With both ends included, repeat exactly the lines of the entries below from the one containing "Instruction: Click the browser reload icon" down to the one containing "Task: Open the Style Options help icon", and no others.

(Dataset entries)
- Opening Delimiter -
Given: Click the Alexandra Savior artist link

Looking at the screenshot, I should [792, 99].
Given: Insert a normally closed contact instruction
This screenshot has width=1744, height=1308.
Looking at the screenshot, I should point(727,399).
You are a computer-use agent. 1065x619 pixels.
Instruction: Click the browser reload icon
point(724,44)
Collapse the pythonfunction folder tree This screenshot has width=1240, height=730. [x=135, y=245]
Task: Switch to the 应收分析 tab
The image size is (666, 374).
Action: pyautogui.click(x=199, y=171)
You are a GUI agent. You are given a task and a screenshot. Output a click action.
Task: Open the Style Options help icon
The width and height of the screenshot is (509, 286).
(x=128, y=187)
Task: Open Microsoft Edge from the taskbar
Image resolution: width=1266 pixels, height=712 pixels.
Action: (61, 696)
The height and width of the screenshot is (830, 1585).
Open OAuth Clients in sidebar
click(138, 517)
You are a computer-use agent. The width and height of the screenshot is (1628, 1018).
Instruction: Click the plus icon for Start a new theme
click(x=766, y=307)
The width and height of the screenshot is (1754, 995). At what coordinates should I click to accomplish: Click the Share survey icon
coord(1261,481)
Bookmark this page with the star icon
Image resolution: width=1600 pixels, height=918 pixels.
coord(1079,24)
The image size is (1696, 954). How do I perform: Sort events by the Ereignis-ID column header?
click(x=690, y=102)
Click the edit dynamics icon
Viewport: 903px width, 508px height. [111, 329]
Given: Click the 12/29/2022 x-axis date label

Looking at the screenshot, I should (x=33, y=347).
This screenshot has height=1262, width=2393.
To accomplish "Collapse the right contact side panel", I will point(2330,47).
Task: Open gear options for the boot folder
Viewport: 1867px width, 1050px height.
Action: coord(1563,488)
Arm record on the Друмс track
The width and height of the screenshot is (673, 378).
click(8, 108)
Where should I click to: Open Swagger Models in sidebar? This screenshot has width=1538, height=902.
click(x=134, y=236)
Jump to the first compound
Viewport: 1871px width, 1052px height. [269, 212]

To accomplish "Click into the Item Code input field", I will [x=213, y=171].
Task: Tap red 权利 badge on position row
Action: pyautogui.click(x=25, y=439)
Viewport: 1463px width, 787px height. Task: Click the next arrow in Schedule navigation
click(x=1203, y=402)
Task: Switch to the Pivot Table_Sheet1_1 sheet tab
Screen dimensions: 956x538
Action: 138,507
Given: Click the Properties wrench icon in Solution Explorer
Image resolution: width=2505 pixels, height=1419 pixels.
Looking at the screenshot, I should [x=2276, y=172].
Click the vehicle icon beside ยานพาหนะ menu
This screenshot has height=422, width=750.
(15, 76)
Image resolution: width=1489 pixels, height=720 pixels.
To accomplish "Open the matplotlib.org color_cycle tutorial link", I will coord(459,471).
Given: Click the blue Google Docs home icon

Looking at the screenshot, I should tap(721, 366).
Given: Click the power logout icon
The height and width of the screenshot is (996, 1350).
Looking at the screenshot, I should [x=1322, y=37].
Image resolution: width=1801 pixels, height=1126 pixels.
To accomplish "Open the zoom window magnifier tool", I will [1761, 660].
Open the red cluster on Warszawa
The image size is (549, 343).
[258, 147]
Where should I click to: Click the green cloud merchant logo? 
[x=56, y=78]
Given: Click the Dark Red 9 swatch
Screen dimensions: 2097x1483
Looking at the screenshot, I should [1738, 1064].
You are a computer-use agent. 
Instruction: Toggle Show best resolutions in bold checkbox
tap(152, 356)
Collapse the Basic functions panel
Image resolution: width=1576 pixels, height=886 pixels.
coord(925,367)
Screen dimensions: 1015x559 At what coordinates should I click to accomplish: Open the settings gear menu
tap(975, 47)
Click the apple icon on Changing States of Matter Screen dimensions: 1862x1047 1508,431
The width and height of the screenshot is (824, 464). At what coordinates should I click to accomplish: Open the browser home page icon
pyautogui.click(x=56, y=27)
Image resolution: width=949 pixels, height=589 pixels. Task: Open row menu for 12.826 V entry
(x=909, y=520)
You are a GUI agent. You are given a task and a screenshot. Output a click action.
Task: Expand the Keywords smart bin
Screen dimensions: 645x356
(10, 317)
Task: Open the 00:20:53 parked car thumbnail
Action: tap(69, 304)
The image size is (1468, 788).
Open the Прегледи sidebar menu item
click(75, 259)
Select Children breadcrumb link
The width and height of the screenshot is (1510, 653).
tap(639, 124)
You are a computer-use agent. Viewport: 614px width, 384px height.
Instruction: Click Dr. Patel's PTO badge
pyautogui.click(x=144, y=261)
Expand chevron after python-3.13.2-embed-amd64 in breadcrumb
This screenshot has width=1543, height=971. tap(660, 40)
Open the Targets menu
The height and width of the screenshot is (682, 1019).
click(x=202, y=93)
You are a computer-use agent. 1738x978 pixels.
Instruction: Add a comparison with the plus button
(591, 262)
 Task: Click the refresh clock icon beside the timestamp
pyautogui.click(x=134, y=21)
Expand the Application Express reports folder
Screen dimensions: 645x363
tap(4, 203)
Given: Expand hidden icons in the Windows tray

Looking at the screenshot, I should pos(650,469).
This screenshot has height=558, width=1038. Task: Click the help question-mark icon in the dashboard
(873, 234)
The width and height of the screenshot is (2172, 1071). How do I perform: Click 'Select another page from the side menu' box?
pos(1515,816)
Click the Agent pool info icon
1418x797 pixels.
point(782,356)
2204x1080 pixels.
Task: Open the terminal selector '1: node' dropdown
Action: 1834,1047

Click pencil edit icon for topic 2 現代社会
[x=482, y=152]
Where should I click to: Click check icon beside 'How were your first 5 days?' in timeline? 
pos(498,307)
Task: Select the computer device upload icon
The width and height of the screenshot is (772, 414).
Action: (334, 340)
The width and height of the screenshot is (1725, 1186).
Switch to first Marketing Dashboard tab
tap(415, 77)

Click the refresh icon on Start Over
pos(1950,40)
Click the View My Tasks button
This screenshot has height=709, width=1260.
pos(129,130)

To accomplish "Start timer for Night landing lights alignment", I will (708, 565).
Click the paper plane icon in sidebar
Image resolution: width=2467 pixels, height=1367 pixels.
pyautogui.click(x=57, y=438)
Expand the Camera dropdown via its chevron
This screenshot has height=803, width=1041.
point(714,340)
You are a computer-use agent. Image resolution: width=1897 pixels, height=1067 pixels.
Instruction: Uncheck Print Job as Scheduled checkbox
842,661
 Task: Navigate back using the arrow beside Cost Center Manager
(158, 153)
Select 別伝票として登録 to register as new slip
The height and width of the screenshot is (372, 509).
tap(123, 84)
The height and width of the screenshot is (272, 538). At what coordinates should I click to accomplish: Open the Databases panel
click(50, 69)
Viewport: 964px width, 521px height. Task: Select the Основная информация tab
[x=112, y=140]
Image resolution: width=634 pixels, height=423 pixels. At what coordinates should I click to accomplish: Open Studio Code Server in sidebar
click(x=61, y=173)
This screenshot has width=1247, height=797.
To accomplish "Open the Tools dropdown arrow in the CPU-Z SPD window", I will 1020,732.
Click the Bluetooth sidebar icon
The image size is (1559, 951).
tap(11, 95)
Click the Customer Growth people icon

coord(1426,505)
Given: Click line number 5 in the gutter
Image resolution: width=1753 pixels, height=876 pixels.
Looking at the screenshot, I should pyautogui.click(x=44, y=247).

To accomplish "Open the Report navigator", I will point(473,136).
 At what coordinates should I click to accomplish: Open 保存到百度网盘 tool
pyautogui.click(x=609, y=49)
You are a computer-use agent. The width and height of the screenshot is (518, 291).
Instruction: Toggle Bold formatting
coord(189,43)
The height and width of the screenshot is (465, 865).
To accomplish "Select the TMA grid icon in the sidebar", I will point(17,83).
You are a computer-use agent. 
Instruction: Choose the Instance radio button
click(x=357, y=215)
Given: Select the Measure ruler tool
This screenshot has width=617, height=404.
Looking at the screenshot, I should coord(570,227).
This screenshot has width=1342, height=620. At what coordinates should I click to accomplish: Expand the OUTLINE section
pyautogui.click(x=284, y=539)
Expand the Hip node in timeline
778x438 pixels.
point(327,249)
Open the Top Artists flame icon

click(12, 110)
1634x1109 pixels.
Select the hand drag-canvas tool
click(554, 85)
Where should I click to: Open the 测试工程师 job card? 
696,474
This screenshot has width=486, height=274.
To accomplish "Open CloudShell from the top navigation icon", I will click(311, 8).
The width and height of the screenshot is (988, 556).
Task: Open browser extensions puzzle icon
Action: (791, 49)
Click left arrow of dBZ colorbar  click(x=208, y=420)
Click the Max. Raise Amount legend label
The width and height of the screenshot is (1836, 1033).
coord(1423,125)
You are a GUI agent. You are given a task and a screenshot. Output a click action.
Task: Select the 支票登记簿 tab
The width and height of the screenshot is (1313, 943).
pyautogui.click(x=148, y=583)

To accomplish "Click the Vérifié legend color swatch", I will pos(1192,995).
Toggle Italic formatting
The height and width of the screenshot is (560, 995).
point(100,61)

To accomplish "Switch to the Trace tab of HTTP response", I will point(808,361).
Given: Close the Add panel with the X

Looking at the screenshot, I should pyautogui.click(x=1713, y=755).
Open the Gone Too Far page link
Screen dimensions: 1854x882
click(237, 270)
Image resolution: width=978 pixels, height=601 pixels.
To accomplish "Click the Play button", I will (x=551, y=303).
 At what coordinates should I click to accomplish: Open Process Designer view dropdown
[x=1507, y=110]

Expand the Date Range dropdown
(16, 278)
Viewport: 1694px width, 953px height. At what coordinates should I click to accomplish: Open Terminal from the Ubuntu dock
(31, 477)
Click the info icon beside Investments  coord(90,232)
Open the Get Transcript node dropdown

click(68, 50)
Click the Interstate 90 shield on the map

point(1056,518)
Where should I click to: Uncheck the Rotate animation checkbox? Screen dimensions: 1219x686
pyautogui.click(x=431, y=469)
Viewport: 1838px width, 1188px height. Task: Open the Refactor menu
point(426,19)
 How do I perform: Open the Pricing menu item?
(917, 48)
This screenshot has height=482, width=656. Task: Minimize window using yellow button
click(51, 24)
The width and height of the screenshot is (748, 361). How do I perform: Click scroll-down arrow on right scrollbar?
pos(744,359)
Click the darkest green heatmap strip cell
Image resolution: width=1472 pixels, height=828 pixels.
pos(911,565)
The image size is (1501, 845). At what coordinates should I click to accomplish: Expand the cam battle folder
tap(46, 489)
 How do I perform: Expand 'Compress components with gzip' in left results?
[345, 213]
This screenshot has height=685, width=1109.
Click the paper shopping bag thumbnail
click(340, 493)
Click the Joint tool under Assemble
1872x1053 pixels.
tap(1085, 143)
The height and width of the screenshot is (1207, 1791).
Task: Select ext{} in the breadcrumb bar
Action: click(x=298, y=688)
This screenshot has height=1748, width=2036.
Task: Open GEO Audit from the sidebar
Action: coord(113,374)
- Closing Delimiter -
**Exercise solution:**
Instruction: Click the browser reload icon
point(724,44)
Collapse the pythonfunction folder tree This screenshot has width=1240, height=730. [x=135, y=245]
Task: Switch to the 应收分析 tab
The image size is (666, 374).
Action: pyautogui.click(x=199, y=171)
You are a GUI agent. You are given a task and a screenshot. Output a click action.
Task: Open the Style Options help icon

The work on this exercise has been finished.